Dual Momentum: How Both Types Work Together

A Real Example: The 2008 Financial Crisis

Let's make this concrete with 2008.

In 2007, U.S. stocks were still doing reasonably well. A relative momentum strategy comparing U.S. stocks to international stocks would have been positioned in whichever market was strongest, rotating between the two based on performance. Everything looked fine.

Then 2008 hit. The S&P 500 fell roughly 37% that year. International stocks fell even harder: the MSCI World ex-U.S. dropped over 43%. A relative-only strategy would have been stuck.

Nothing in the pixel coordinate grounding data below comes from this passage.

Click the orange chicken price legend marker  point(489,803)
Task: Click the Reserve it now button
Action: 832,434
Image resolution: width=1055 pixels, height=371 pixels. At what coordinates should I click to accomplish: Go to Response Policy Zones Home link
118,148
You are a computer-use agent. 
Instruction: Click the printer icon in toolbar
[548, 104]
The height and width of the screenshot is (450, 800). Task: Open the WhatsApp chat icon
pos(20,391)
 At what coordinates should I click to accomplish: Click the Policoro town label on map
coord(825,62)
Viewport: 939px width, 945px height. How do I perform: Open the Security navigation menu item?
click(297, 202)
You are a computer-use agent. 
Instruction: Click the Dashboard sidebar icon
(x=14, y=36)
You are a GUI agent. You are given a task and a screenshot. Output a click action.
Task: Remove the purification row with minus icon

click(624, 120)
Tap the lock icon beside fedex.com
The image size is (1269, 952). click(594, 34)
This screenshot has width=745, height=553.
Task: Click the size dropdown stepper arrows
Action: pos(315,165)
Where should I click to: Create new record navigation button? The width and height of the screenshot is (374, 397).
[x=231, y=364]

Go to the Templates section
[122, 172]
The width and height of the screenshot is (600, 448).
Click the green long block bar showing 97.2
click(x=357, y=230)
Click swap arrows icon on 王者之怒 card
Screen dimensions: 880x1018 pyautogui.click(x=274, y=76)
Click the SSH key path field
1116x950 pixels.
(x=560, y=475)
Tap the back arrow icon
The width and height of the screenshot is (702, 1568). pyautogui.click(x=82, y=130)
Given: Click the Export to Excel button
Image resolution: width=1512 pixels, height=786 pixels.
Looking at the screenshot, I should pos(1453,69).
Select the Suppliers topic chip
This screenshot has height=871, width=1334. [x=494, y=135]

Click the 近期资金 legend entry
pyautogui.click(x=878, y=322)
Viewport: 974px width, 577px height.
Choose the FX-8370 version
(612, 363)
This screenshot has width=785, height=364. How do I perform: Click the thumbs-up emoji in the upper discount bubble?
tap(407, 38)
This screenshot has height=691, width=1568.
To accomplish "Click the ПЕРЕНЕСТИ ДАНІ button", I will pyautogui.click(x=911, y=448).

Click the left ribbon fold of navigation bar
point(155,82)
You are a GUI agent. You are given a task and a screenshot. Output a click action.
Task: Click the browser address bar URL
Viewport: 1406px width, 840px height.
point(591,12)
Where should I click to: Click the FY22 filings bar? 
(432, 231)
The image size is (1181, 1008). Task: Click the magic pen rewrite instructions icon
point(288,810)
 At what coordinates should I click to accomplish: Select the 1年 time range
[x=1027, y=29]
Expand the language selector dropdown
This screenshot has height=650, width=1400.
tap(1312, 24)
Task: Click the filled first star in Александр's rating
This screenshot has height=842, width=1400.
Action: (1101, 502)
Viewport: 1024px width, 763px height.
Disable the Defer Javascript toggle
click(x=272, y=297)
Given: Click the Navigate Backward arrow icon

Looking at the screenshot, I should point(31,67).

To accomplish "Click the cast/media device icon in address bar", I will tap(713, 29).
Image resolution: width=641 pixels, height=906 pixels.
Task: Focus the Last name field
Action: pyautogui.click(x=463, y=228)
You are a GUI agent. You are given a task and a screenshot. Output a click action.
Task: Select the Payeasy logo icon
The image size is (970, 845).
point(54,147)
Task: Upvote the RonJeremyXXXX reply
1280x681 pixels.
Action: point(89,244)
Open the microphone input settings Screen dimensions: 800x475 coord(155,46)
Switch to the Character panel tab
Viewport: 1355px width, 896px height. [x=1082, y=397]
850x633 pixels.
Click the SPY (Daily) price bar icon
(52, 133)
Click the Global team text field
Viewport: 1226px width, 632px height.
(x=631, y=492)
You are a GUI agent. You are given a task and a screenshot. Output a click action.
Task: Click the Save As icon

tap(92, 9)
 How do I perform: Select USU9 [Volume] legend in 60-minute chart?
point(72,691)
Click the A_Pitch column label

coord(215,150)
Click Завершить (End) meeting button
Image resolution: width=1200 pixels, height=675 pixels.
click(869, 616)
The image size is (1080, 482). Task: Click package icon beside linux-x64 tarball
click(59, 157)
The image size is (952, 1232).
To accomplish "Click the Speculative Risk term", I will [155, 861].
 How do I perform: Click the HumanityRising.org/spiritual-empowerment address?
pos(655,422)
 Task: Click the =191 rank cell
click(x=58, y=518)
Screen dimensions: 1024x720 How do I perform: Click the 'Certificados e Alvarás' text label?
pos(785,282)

It might have correctly identified U.S. stocks as the "winner," but that winner was still collapsing. You'd still lose more than a third of your money.

Now imagine you also had an absolute momentum filter. By late 2007 or early 2008, the 12-month return of equities turned negative. They were trailing Treasury bills. The absolute signal would have triggered: move to safety. You'd have shifted into short-term bonds or cash while the storm raged.

As Antonacci (2013) showed in his research on risk premia harvesting, combining both signals would have avoided the worst of the 2008 drawdown while still capturing most of the gains during the recovery. The absolute filter didn't need to predict the crash. It simply reacted to the trend that had already started turning.

Gary Antonacci’s “Dual Momentum”: Putting It All Together

Gary Antonacci formalized this combination into a clear, actionable framework. In his 2014 book Dual Momentum Investing, he showed how to merge relative and absolute momentum into a single strategy simple enough for any investor to follow.

The basic logic:

  • Relative momentum: Compare U.S. stocks to international stocks. Whichever has a stronger 12-month return is the winner.
  • Absolute momentum: Check if that winner has beaten Treasury bills over the same period. If yes, invest in it. If no, move to bonds.
  • Repeat monthly: At the start of each month, run the same two checks and adjust if needed.

That's it. No complex math, no daily trading, no forecasting. Two questions, once a month.

Antonacci's backtesting showed that this dual approach delivered equity-like returns with smaller drawdowns during bear markets compared to buy-and-hold. His SSRN paper (Antonacci, 2013) provided the academic foundation, and the book (2014, chapters 4-6) laid out the practical implementation.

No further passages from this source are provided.